Para Roger Tavares, doutor em videogames pela PUC-SP e fundador do portal Gamecultura, a mudança significativa na forma pela qual os games são encarados se deu porque as primeiras gerações impactadas pelos videogames estão hoje na academia, formando famílias e dando aulas. “No Brasil, ainda há dificuldade para tratar do assunto game, pois muita gente olha torto, mas, sim, evoluiu, pois já temos linhas de pesquisas e financiamentos para a área.” A pesquisadora Lynn Alves concorda que houve uma evolução em relação à percepção da sociedade sobre os valores dos games, inclusive para a educação. Ela destaca que, a partir de levantamento realizado pela equipe em que trabalha, na Universidade do Estado da Bahia, entre 1994 e 2000, apenas quatro trabalhos de mestrado ou doutorado foram publicados no Brasil, enquanto entre 2000 e 2008 o número ultrapassou a primeira centena.

 

Competências “gamers”

Apesar dessa proliferação dos games em diversas áreas, Roger Tavares se coloca crítico à forma como os jogos educativos, em sua maioria, são feitos. Para ele, os jogos ainda se baseiam em disciplinas, sendo que a tendência da educação é caminhar rumo ao desenvolvimento de competências que, de forma geral, são interdisciplinares. Neste sentido, ele aponta que qualquer jogo pode ser utilizado dentro de uma proposta pedagógica desde que com a metodologia adequada.

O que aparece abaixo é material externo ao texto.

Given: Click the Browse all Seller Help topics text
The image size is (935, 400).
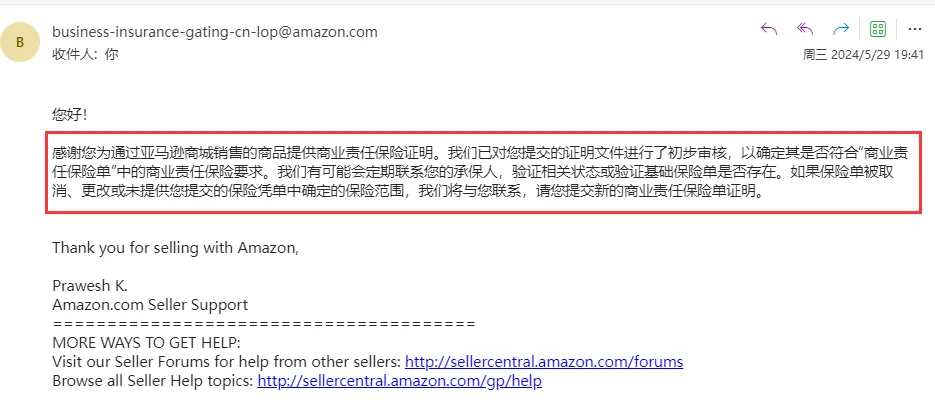Looking at the screenshot, I should click(153, 380).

“A educação de crianças, por exemplo, começa por meio de jogos e brincadeiras. Com o tempo, organiza-se o conhecimento em disciplinas e programas, o que retira o caráter lúdico da aprendizagem”, avalia Roger Tavares. Esse cenário, acrescenta, contribui para a exclusão dos games dos projetos educacionais. “Isso está mudando. A sociedade começa a enxergar que essa forma de educação não corresponde às reais necessidades de, por exemplo, um futuro profissional”, diz ele.

O jogo Tríade, desenvolvido pela equipe de Lynn Alves, alia diversão e conteúdo histórico

Na linha defendida por Tavares, educadores e desenvolvedores vêm trabalhando e utilizando jogos comerciais para a educação, como o The Sims. A pesquisadora Lynn Alves apenas alerta para a cautela quando se fala em “substituição” de jogos educacionais para comerciais. Ela afirma que os primeiros não estão fadados ao completo desuso. “Desde que sejam desenvolvidos com a mecânica do jogo comercial, prezando por desafios, missões e recompensas, esses jogos podem sobreviver e funcionar muito bem.” Exemplos disso são o City Rain, jogo de simulação inspirado na mecânica do próprio The Sims, que trata de planejamento com foco na sustentabilidade, e o Tríade, desenvolvido pela equipe de Lynn Aves.